瓦礫山の傍らには、巨大なストーン・ドラゴンがぐったりと身を横たえていた。琥珀玉のような瞳に生気はなく、口蓋からは真っ赤な舌がだらりと垂れさがる。岩石のような身体には、数十本に及ぶ剣と槍が突き刺さっている。
ストージニア王国の騎士団が、激闘の末にストーン・ドラゴンを討ち取った。今から15分ほど前の出来事だ。
そしてドラゴンの遺骸の周囲には、瓦礫に混じり無数の宝石が散らばっている。
ストーン・ドラゴンの食べ残し。
「あたしの十数年の努力が……大切なコレクションが……うええ、えぐ」
あたしはボロボロと大粒の涙を零れ落とす。
芝生の上に四つん這いとなったあたしの目の前には、涎まみれのティアラが落ちている。それは11歳の誕生日にギルがプレゼントしてくれた物、ひしゃげてスクラップのような有様だ。
「アリアンナ……」
あたしの隣では、ギルが慰めの言葉を探すように右へ左へと視線を泳がせていた。四つん這いのあたし、直立のギル。傍から見ればワンコと飼い主。
「ギルの馬鹿ぁぁぁ! あたしの心配は全部杞憂だって言ったじゃん! ギルに八つ当たりしたって仕方ないことはわかってるけどぉ……馬鹿馬鹿馬鹿っ! あうう……うえっ」
あたしは立ち尽くすギルの胸元に、ラグビー選手ばりのタックルをぶちかました。そのままギルの胸元に顔をうずめ、幼子のように泣きじゃくる。涙が涎が鼻水が、ギルの衣服の身頃を汚す。相手がギルじゃなければ「汚ねぇ!」と張り倒されているところだ。
けれども優しいギルは衣服が鼻水まみれになっても文句ひとつ言うことなく、黙ってあたしの背中を抱いている。

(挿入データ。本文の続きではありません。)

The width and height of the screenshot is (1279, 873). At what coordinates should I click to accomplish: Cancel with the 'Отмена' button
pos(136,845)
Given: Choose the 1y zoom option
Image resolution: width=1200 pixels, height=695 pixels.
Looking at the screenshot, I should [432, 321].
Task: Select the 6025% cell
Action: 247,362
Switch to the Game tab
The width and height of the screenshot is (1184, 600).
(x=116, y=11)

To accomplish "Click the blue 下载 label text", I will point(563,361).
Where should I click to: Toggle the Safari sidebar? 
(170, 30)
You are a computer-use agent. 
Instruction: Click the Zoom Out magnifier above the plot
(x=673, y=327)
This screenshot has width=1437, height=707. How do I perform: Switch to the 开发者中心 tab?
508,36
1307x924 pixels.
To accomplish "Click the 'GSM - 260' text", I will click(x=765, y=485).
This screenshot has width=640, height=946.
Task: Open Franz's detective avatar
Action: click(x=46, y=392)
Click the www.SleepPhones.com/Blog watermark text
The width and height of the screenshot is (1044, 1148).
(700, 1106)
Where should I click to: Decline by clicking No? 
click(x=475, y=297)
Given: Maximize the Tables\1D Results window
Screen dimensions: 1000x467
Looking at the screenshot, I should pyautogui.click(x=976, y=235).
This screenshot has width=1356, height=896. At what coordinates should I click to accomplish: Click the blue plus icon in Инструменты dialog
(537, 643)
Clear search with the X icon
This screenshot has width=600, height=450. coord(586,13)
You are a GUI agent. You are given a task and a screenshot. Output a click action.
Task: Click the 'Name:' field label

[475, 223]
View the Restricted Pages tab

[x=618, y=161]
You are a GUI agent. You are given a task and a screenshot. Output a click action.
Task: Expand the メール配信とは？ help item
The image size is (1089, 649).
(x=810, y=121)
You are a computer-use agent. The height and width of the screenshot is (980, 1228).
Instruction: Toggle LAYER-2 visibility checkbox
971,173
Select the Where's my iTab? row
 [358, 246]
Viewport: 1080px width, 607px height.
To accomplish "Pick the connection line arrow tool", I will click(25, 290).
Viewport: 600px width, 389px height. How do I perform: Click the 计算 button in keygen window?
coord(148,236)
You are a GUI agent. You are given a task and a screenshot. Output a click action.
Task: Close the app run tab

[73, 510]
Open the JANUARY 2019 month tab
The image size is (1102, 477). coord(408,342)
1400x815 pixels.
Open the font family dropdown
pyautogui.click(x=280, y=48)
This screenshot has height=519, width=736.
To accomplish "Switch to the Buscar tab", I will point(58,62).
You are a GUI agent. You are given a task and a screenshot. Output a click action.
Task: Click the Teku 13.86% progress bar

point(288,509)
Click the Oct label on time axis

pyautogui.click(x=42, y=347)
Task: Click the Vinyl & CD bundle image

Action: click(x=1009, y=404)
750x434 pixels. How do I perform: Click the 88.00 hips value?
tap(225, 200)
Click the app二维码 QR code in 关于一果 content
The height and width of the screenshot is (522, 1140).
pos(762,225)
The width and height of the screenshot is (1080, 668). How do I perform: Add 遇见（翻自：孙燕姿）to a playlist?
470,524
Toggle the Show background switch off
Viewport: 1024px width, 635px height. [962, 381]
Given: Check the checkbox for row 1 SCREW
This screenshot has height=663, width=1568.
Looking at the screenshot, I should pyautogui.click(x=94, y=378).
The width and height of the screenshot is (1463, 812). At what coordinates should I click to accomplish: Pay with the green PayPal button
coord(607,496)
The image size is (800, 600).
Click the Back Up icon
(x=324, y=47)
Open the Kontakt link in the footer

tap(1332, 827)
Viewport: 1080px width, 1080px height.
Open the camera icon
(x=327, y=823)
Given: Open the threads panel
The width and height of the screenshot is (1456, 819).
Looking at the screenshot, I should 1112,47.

ついにはギルの衣服のすそで「チーンッ」と鼻までかみ始めたあたしの背後に、歩み寄る人影があった。
「ローガン家の関係者様でいらっしゃいますか」
低く掠れた男性の声。あたしとギルは同時にその声のした方を見た。
あたしの背後に立っていた人物は、年齢が20代半ば頃と見える青年だ。革鎧に包まれた体躯は大きくたくましく、鳶色の眼光は猛禽類のように鋭い。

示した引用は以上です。